Castle Cervena Lhota
Known as one of the most romantic castles in Czech Republic, Cervena Lhota is like a red pearl on a lake’s island. There is a mystery behind its walls: Upon one of the walls, a cross is set that can’t be repainted. The cross was done by a devil: He took the blood of an unfortunate countess named Johanka. Why did she deserve it? While her husband was alive, she was a very pious woman. When he passed away, she uncovered her real religion – Protestantism. To get rid of every item resembling the hated Catholic Church, she decided to throw a memorable cross from her window. All of a sudden a great storm began; the devil himself jumped into the room and took Johanka with him to hell. Before he took her, he slammed her head into a wall and drew a cross with her own blood as the ink. To cover this dreadful sign, the later owners painted the whole building red. Since that time, it’s been called the Red Mansion, “Cervena Lhota”.

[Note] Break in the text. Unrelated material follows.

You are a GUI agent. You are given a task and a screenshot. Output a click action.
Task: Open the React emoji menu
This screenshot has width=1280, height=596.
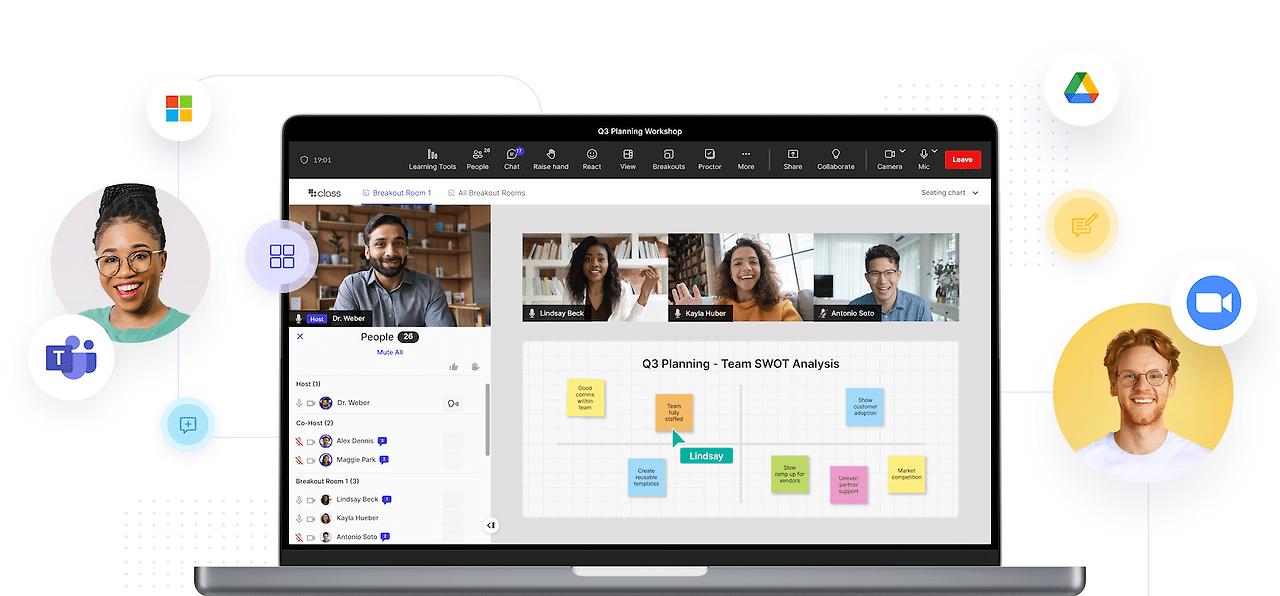click(x=591, y=155)
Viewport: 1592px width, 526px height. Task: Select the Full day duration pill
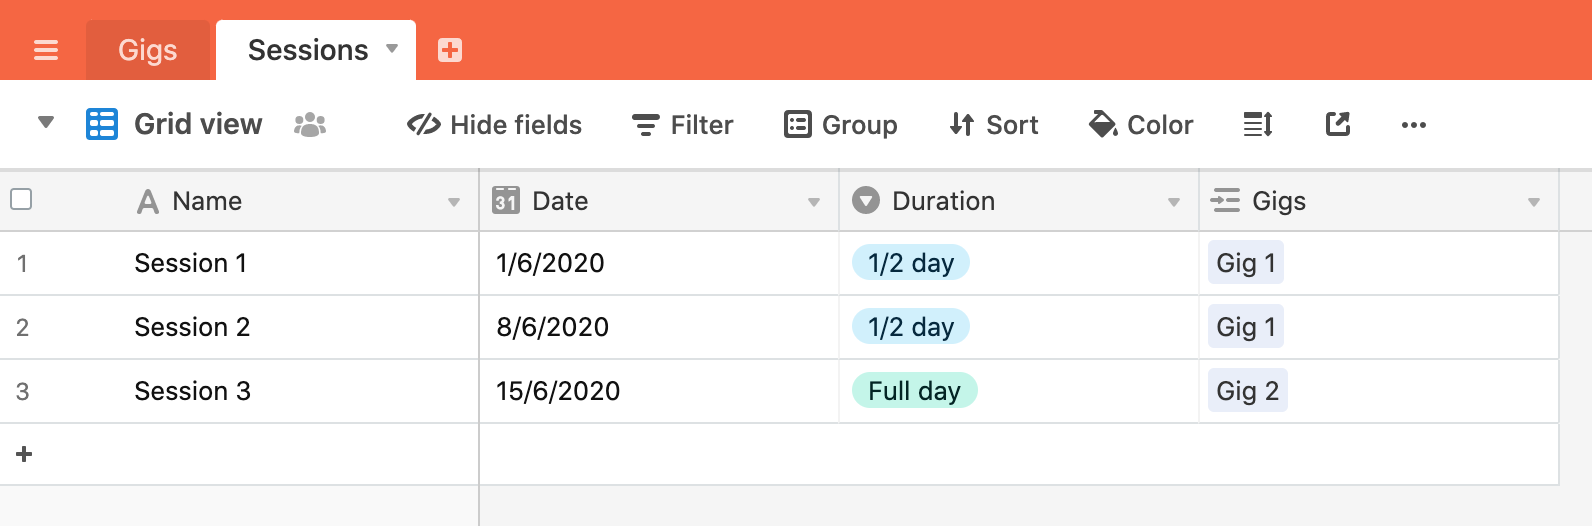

Karlstejn is considered the most famous and best preserved castle in Bohemia. Built by the Emperor Charles IV., it gained its fame as a Royal Treasury. Apart from that, it’s quite rich in paranormal energy as well. The treasure is guarded by a shepherd dressed in fur; he leads also a wild ram. Sometimes, the barrels glowing red hot roll down the hill and into a village. According to the story, once upon a time, soldiers discovered these barrels full of mess-wine. Before they could have a sip, the barrels started rolling out from the cellar and disappeared into the darkness. A ghost also resides here: a white lady named Blanka of Valois – supposedly one of the wives of Charles IV. She sits on a well and sobs. Sometimes, she ventures into a nearby village, knocks at a door, and tells people which of their sick ones will die and which ones will survive. Therefore, she was always feared: People would cover their windows so that they wouldn’t see her, and they always locked their door properly for the night.

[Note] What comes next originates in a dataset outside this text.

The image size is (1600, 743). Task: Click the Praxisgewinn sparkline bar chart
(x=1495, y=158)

Milotice has been called the baroque jewel for its beauty. It stands out as a precious stone upon the crown. However, the ghost of the black countess has been seen appearing in the castle. The legend says that the castle’s owner liked balls and hunts, enjoyed the company of other people; whereas his mistress rather kept to herself – she spent her time embroidering canonical dresses or with her parson. The count grew suspicious and jealous of the parson. One day, the countess and her parson met in a park as usual, and the parson courteously kissed her hand…and suddenly he was hit by a single shot and fell dead at the spot. The shooter was never found, but the countess fell sick. When she finally recovered, she put on a black dress. After her early death, she started appearing in the company of the parson. She embroidered his dresses while he was saying masses – the same habit as their earthly life.

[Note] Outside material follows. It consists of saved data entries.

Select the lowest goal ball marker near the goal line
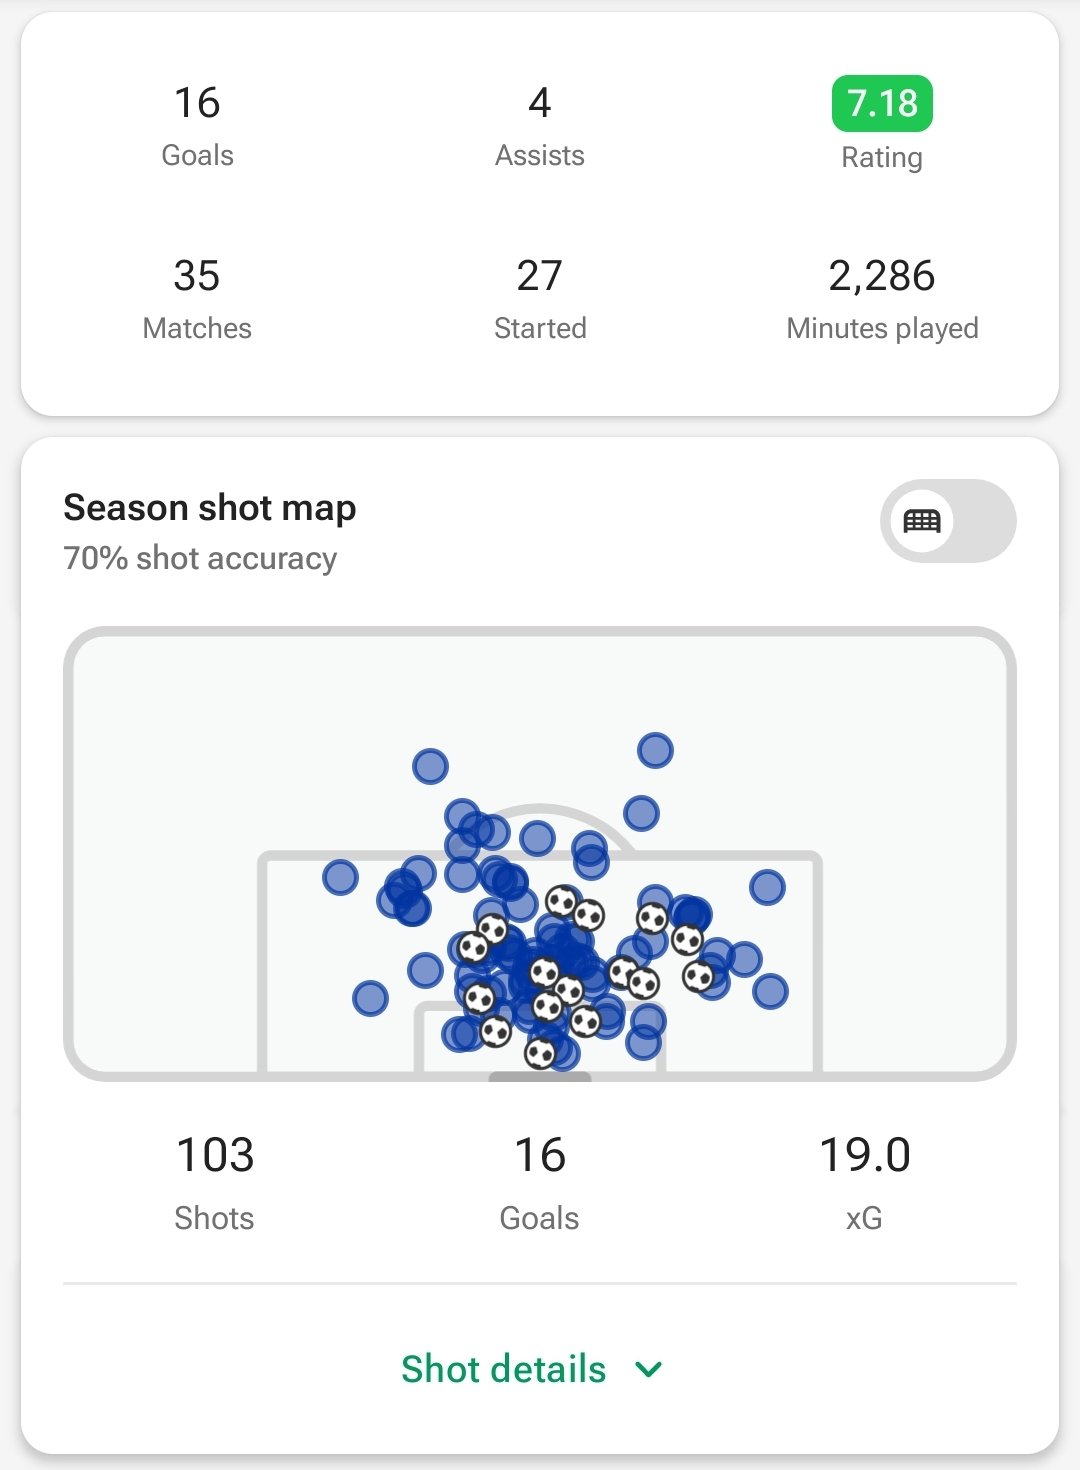Viewport: 1080px width, 1470px height. pyautogui.click(x=540, y=1052)
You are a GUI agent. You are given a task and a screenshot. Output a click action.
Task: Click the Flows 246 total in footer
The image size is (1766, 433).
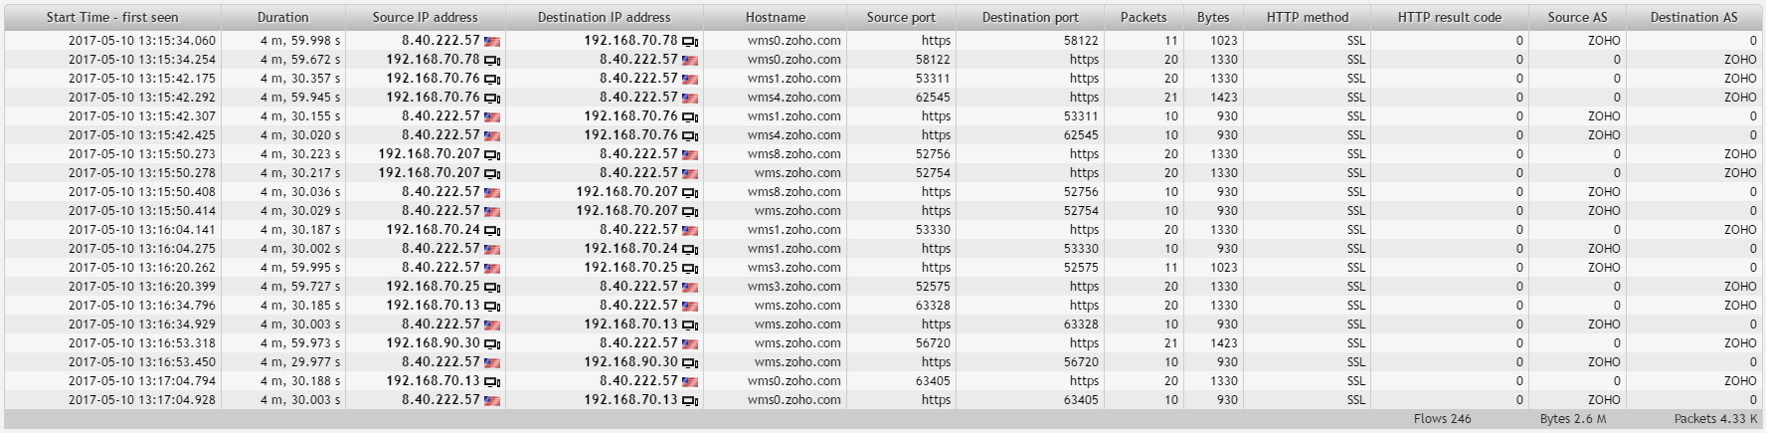[1442, 419]
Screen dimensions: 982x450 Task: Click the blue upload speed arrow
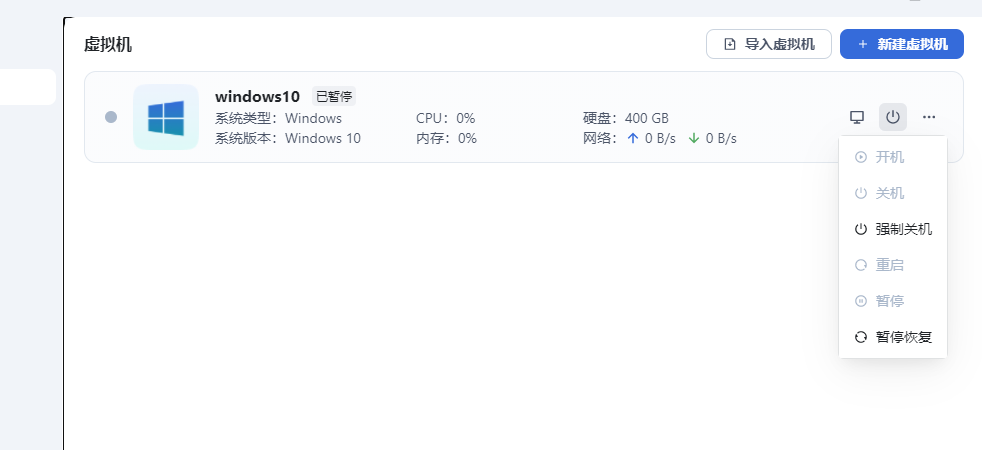coord(632,138)
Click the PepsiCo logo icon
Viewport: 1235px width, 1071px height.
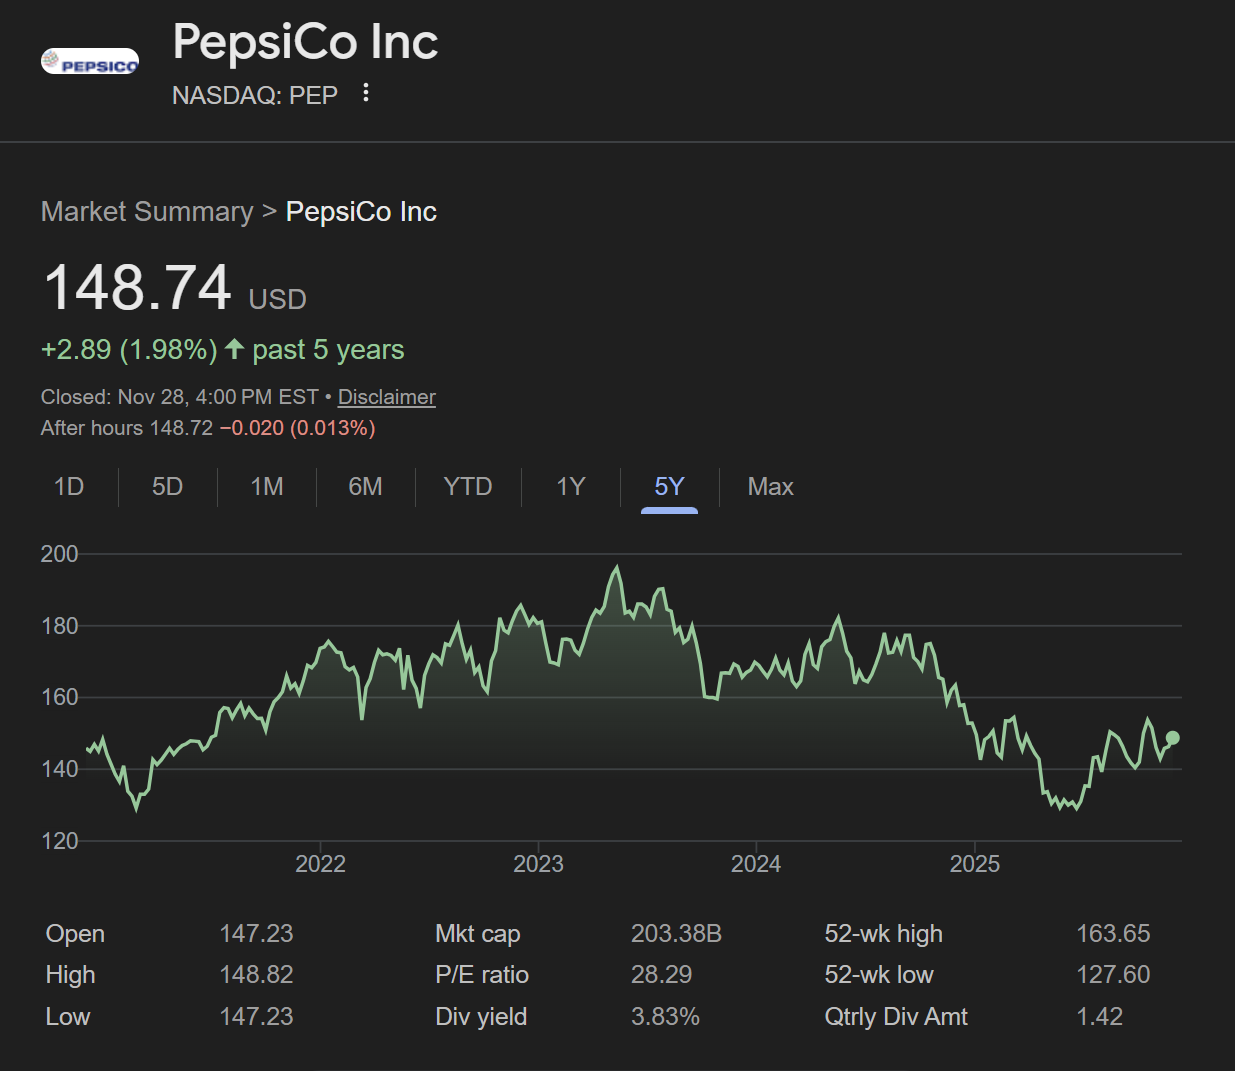(90, 62)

Another mysterious Moravian castle hides many engraved astrological signs that no one can understand. In one of the window arches, there is an engraved mysterious stone – whoever touches it dies within a year. A white lady wanders through its pathways also. She was a daughter of a lord who was besieged by a Polish army. He saw no other solution than to give up the castle in order to grant life to his people and himself. His daughter had a combative spirit and refused this agreement. She ran up to the top of the outside walls and started shooting at the enemies. When her father saw it, he flew into such a rage that he beheaded her on the spot. Since then … , she haunts the place. Sometimes, she wears black clothes – it is a sign that some tragedy is coming.
No one knows who had hidden a treasure inside the walls of this beautiful castle; however, it was well guarded by a headless knight. Riding in a hackney coach, he would venture into the streets at night. The coach ran soundlessly even on uneven paths as sparks were sent flying from the horseshoes of his horse. He was feared, but nobody knew how to set his soul free. One day, a curioius, young, poor girl discovered an underground passage and dared to enter. She went as far as a great chamber. Suddenly, she saw the body of the knight resting on a pile of hay and his head was nearby. Without thinking, the girl took the head and placed it onto the neck: The knight opened his eyes and thanked her because now he was finally released from the curse. The girl came back with a share of the treasure in her apron – the rest of it was never found.
Few castles host as many ghosts as this dilapidated residence. With a long history of battles and blood, its mystery is also enhanced by findings of numerous skeletons – perhaps sacrifices in the medieval tradition of burying alive a child or virgin to strengthen the castle’s walls. Among the most famous ghosts here, there is one lord Rasin, a former owner who governed the place in the 17th century. Every midnight, his grave opens wide and eleven carriages ride out. The last one carries Rasin himself. As the lord sits backward on a fiery bull, he grasps the oxtail as a bridle and he loudly swears as he rides through night in this odd position.